Four good days with Bethany has a special way of clearing the fog of depression.  Having her smile and laugh and rip her diapers out of joy rather than frustration is, well, a liberating feeling.  You feel your heart get lighter, your responses, less caustic and your outlook far more appealing to those around you. 

She loved the fast ride on the jetski – that in fact, seemed to make all the difference in her attitude and broke the cycle of sadness that gave me the four days, so you pack that little secret weapon away in your emotional duffle bag for the next time she has a meltdown.  “”Wanna go for a ride on the jetski”? I ask in my imagination, waiting for the characteristic aahhyyah! Accompanied by the frantic up-and-down headshake.  In your heart you know it’ll be the thing that changes her anger to joy, just like her joy turned your sorrow to celebration, and your shadows to sunshine.

That’s why it hurts so much when other sorrow, sorrow from the day-to-day life around you, creeps back into your worldview like cold water around your warm, dry socks.  A local deranged man goes on a killing spree, taking the lives of seven plus one.  A friend dies of a heart attack, leaving a young family.  The news gives me highlights from the baseball game, not of the score but of a father, joyously reaching for a foul ball and then falling to his death while his 4 year old son watches. 

I desperately try to reconcile this in my mind, calming myself in the hope that those aren’t my issues, they’re not my problems – in fact, my problem is on a short hiatus.  My dear friend’s prayers were answered and the abuse has diminished.  I didn’t pray for complete healing with Bethany, I know better than to allow myself that much fact that kind offending jerk-on-the-line is what usually kills a falling mountain climber, not the rocks below.  I prayed for a brief reprise and was graciously granted four days of relative peace.  To emotionally open myself up to compete healing is simply too much to bear, like the pain of life around me.

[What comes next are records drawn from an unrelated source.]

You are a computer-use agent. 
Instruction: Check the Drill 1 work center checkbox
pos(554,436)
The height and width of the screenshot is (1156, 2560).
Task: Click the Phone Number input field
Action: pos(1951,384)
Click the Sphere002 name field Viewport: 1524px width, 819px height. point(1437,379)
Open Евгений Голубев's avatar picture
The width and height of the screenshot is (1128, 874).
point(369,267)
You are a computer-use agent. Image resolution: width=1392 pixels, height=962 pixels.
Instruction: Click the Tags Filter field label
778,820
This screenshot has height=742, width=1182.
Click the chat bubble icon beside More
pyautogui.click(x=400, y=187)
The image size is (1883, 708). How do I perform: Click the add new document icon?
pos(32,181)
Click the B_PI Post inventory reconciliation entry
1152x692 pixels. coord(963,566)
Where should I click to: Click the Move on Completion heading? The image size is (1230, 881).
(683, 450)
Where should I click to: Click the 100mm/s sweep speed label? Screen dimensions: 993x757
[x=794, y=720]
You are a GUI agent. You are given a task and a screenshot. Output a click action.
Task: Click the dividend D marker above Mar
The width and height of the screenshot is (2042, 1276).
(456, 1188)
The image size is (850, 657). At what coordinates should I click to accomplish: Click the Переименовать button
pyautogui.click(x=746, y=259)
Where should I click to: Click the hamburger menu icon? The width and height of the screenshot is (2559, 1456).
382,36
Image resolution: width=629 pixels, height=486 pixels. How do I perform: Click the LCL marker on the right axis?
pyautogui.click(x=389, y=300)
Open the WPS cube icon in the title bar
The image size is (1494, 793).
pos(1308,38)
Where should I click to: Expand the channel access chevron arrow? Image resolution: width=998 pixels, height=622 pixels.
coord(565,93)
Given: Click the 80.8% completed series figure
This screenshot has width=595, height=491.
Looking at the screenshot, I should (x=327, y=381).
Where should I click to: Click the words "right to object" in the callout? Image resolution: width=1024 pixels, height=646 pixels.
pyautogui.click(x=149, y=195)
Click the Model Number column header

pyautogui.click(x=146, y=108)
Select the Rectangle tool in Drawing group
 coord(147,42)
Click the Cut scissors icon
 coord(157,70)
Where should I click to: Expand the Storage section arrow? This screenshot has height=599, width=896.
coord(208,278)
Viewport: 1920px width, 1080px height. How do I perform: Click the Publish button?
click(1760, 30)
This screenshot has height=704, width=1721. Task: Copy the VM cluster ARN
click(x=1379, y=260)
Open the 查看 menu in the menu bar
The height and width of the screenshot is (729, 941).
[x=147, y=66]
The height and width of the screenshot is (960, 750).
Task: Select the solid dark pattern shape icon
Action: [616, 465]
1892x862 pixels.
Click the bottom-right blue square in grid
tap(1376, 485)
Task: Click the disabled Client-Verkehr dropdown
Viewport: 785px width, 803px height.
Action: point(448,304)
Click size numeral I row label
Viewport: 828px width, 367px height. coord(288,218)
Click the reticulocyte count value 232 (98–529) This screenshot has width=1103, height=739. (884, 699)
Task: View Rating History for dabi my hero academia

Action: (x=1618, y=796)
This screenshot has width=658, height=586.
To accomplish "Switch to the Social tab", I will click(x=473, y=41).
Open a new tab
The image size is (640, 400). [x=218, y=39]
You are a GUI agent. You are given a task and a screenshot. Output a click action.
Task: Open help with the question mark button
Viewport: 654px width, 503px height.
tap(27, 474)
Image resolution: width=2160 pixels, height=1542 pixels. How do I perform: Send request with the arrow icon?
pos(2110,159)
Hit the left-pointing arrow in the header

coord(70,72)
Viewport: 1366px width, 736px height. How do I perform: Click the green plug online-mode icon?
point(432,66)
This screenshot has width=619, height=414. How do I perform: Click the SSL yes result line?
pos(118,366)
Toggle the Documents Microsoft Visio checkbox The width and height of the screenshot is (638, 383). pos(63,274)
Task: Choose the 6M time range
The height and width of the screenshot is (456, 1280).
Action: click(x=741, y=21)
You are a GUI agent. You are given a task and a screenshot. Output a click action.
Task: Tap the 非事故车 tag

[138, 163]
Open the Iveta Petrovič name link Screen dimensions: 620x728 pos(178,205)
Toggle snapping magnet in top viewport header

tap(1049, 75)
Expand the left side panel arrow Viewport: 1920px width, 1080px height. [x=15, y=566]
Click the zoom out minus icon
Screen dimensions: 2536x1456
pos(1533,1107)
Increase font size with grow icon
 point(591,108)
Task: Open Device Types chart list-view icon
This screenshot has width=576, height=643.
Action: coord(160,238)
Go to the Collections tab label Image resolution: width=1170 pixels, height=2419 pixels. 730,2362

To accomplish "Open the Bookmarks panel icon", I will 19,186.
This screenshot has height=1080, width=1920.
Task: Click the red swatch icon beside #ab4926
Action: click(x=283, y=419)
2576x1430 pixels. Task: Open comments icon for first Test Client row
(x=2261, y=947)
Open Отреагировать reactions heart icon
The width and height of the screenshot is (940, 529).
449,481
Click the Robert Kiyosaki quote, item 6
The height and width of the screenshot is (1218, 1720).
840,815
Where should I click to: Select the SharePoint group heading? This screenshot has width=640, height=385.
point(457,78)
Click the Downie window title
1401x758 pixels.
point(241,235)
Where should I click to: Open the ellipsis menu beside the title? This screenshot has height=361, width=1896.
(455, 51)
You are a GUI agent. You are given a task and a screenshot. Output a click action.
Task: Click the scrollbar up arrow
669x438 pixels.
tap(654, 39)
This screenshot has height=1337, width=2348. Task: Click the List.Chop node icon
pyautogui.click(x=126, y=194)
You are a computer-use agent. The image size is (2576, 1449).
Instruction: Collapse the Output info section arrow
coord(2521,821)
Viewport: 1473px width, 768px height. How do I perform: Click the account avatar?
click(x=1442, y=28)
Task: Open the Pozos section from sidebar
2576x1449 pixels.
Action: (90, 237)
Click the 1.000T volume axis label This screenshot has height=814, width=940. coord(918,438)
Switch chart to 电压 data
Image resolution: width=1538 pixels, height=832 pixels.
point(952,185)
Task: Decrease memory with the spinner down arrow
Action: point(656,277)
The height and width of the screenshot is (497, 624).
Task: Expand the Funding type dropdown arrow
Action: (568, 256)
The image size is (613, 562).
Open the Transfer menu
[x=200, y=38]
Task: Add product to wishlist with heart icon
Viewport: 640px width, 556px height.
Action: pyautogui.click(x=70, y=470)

I soothe my heart with the memory of that mop of black hair on a head that’s hopelessly stuffed down into a life vest, far too big and cinched far too tight.  That hair - totally obscuring my view as she sits ahead of me on the machine, screaming with joy at every wave we ram.  Those little hands of hers, carefully holding my hands on the handlebars as if she were commanding my reach.  Her refusal to abandon ship at the end of our turn..I count it as pure joy. 

Perhaps I can learn to deal with tragedy by simply dealing with things on smaller scales like Bethany does.  To place my hands on the hands of my Lord as we fly along on the jetski, as if I were commanding his reach.  I need to learn to refuse to abandon ship, even at the end of my turn, just as Bethany did.  And should I be forced ashore, like her, I need to try crawling in the next nearest boat anticipating and expecting an equally thrilling and joyous ride.